◆ **Task instructions**
Find every line in the entries that holds the string "accomplish" and report it.
========================================================================
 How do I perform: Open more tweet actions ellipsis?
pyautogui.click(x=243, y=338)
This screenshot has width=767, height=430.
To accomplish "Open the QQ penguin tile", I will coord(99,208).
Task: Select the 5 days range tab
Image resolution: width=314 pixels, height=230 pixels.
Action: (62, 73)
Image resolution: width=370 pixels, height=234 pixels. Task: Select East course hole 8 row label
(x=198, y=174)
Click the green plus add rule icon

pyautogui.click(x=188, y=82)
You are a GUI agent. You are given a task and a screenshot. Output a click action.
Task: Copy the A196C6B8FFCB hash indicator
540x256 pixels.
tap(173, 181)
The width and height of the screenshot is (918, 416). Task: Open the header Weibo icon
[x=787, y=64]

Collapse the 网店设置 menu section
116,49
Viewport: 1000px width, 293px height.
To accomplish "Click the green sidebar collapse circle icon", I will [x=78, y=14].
========================================================================
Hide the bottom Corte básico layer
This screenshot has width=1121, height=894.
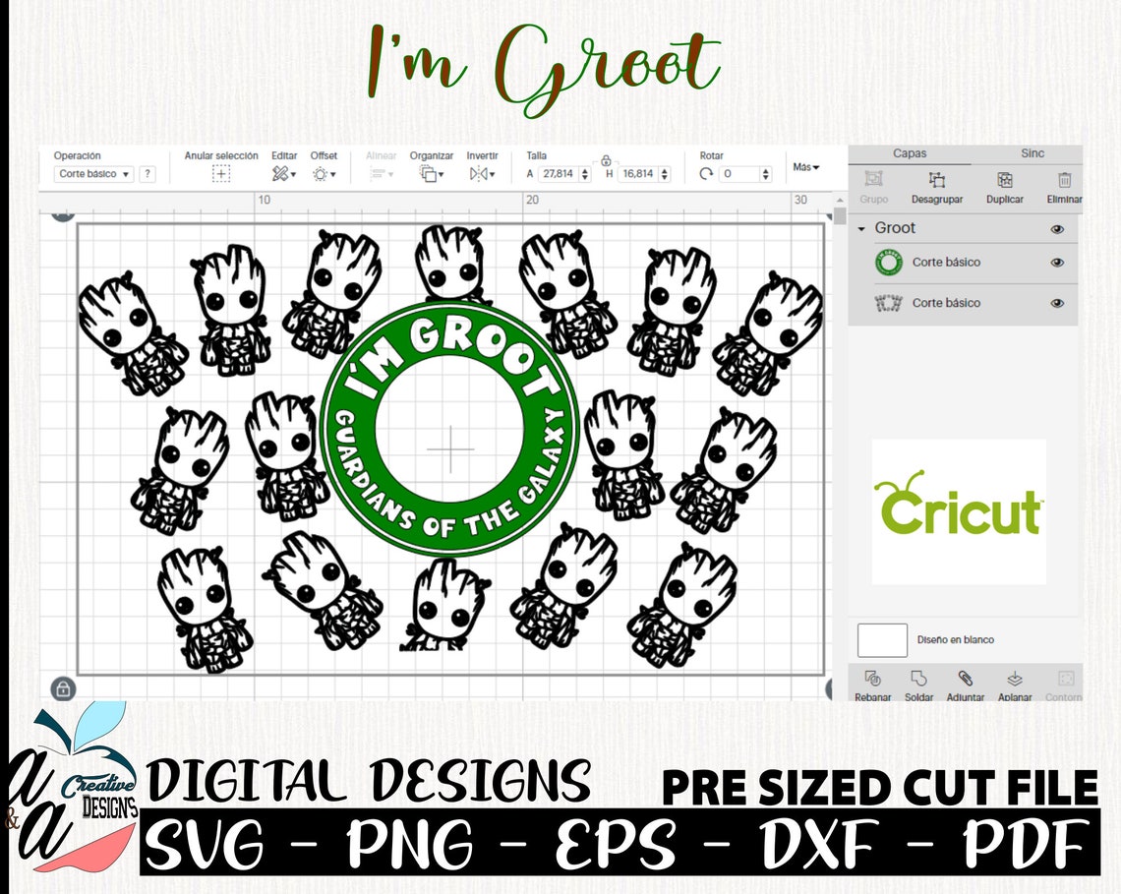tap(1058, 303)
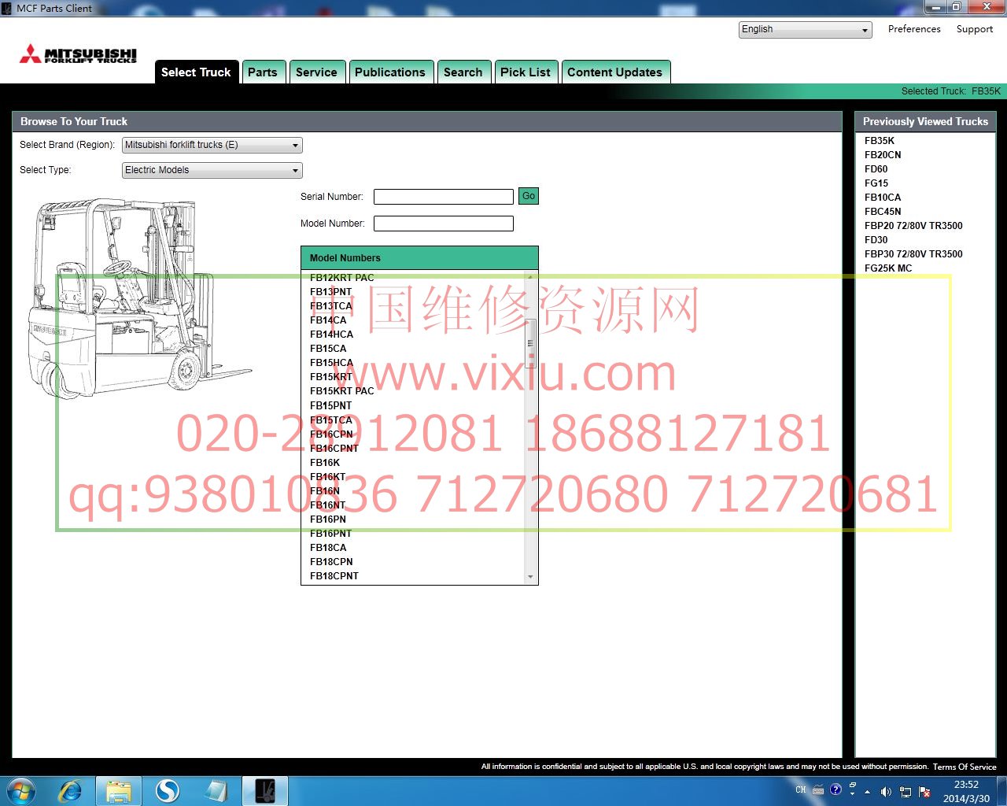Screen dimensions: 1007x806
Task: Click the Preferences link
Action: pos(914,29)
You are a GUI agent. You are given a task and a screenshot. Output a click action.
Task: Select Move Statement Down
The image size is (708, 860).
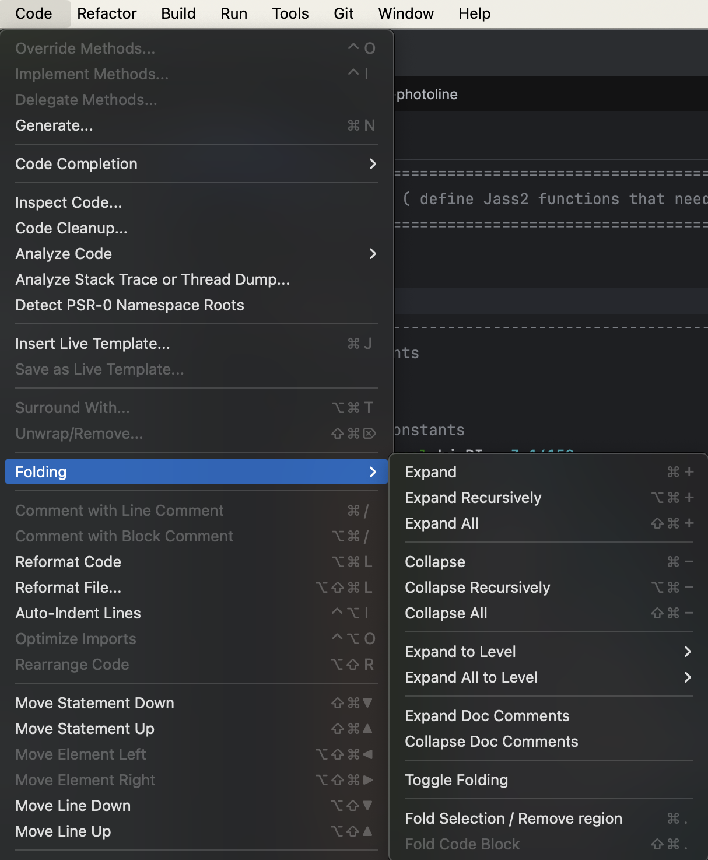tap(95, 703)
========================================================================
◆ **Solution**
To accomplish "Open the QQ penguin tile", I will coord(99,208).
To accomplish "Click the green sidebar collapse circle icon", I will [x=78, y=14].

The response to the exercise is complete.